The ski season from start to finish

Lunch on the balcony
When you start skiing in November everything is fresh and there is real sense of winter advancing with the snowline down the mountain. The staffers in the huts are particularly pleased to see you, the lift attendants give you a merry ‘gruss gott’ and you don’t have to share the pistes with the hordes.

The palms at Sportgastein
When you finish in April the snowline is edging skywards, the birds are in song and the flowers are starting to appear in the newly revealed green pastures. The snow is soft but on many runs the corduroy lasts all day. The buses, previously every ten minutes, are now giving us time at the bus stop to soak up the afternoon sun. Lunches are leisurely with no fighting for tables, no anxious scanning of the sitting tenants for someone who looks like they are about to pay. Each day the number of available runs reduces but those that have the green light are open range with, very often, no other skier in sight. Spring is definitely in the air and the season is coming to an orderly conclusion.

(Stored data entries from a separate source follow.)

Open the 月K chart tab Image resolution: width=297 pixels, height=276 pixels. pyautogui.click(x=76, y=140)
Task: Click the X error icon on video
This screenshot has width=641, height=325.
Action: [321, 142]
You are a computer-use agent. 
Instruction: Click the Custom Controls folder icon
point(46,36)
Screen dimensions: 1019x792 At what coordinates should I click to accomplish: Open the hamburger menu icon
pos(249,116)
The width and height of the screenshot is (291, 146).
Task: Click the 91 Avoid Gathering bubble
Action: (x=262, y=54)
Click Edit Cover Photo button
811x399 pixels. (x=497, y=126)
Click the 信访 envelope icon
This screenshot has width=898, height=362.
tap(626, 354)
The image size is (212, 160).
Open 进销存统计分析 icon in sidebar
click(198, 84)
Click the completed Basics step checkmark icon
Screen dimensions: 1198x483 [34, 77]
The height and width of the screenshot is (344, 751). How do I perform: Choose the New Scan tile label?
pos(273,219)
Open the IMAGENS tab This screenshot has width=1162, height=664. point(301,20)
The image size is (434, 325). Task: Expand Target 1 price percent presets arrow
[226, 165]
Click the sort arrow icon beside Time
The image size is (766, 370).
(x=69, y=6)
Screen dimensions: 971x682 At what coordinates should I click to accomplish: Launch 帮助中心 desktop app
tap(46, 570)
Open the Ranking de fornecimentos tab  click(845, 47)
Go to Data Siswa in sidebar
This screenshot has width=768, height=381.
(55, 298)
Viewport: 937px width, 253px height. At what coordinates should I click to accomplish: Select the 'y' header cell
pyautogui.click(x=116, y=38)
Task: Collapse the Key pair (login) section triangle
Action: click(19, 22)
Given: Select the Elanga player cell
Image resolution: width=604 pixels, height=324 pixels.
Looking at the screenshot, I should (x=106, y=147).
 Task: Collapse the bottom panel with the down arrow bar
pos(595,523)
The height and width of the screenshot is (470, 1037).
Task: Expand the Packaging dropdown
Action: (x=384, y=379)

Party atmosphere at Sportgastein
How different it all is from peak season where punters, just here for a week, are rushing to make the most of their 6 day lift passes. OK the snow is better but it’s also much colder, the days are much shorter and they ski encumbered with goggles, scarves and thermal gear. When I was a 'one weeker' the weather always seemed to change on the day we were due to go home. If it had been cloudy all week with poor visibility it would suddenly burst into sunshine in time for the bus to the airport. Conversely if it had been poor snow then on Friday night there would be a big dump and we would go home in a winter wonderland. We would always go home exhausted but would still feel we had missed out.

Now, its April, season end, skiing is over, forget it!..... only until next November of course.
Afternoon ride
Whoops, just got a call. New snow at Sportgastein, will be on the 9:45 bus!


End of the ski season - Mountains and Molehills in Gastein
Still good snow on H2
The season is still ploughing on until the 25th April on the Schlossalm, even later in Sportgastein, but we hung up our hats (helmets) on the 8th April – that’s it, job done. 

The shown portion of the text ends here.